[Collected data entries]
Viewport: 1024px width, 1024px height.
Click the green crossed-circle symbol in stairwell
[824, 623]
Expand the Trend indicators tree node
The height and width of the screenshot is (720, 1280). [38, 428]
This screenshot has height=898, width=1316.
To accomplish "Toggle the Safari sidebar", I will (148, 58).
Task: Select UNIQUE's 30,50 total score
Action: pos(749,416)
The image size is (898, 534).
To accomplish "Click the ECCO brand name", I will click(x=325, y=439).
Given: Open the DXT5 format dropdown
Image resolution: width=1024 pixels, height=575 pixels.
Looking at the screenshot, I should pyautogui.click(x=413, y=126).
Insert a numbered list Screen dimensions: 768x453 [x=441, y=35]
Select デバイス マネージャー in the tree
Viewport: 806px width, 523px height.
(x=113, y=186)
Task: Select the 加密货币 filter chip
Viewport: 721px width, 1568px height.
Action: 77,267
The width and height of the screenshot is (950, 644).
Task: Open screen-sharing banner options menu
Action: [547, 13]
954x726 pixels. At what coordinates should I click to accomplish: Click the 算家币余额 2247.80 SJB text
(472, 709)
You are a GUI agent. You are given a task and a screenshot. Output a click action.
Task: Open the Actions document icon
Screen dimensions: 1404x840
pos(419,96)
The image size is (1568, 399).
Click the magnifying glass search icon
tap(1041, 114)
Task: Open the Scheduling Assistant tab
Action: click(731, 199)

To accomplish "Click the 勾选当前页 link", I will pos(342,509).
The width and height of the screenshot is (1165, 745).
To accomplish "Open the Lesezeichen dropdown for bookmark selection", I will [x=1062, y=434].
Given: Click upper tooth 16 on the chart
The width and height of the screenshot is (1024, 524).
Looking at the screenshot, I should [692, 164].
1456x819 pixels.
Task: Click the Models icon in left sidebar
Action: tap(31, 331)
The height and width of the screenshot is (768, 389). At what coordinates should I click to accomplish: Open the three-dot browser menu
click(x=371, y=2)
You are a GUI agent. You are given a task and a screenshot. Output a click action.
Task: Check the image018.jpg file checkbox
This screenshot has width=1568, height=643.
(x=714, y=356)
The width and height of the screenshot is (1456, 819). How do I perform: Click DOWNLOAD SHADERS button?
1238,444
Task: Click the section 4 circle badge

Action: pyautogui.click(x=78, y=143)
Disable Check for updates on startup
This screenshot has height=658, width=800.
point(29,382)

Requirement:
All of the entries above need to be retyped exactly.

Written solution:
Viewport: 1024px width, 1024px height.
Click the green crossed-circle symbol in stairwell
[824, 623]
Expand the Trend indicators tree node
The height and width of the screenshot is (720, 1280). [38, 428]
This screenshot has height=898, width=1316.
To accomplish "Toggle the Safari sidebar", I will (148, 58).
Task: Select UNIQUE's 30,50 total score
Action: pos(749,416)
The image size is (898, 534).
To accomplish "Click the ECCO brand name", I will click(x=325, y=439).
Given: Open the DXT5 format dropdown
Image resolution: width=1024 pixels, height=575 pixels.
Looking at the screenshot, I should pyautogui.click(x=413, y=126).
Insert a numbered list Screen dimensions: 768x453 [x=441, y=35]
Select デバイス マネージャー in the tree
Viewport: 806px width, 523px height.
(x=113, y=186)
Task: Select the 加密货币 filter chip
Viewport: 721px width, 1568px height.
Action: 77,267
The width and height of the screenshot is (950, 644).
Task: Open screen-sharing banner options menu
Action: [547, 13]
954x726 pixels. At what coordinates should I click to accomplish: Click the 算家币余额 2247.80 SJB text
(472, 709)
You are a GUI agent. You are given a task and a screenshot. Output a click action.
Task: Open the Actions document icon
Screen dimensions: 1404x840
pos(419,96)
The image size is (1568, 399).
Click the magnifying glass search icon
tap(1041, 114)
Task: Open the Scheduling Assistant tab
Action: click(731, 199)

To accomplish "Click the 勾选当前页 link", I will pos(342,509).
The width and height of the screenshot is (1165, 745).
To accomplish "Open the Lesezeichen dropdown for bookmark selection", I will [x=1062, y=434].
Given: Click upper tooth 16 on the chart
The width and height of the screenshot is (1024, 524).
Looking at the screenshot, I should [692, 164].
1456x819 pixels.
Task: Click the Models icon in left sidebar
Action: tap(31, 331)
The height and width of the screenshot is (768, 389). At what coordinates should I click to accomplish: Open the three-dot browser menu
click(x=371, y=2)
You are a GUI agent. You are given a task and a screenshot. Output a click action.
Task: Check the image018.jpg file checkbox
This screenshot has width=1568, height=643.
(x=714, y=356)
The width and height of the screenshot is (1456, 819). How do I perform: Click DOWNLOAD SHADERS button?
1238,444
Task: Click the section 4 circle badge

Action: pyautogui.click(x=78, y=143)
Disable Check for updates on startup
This screenshot has height=658, width=800.
point(29,382)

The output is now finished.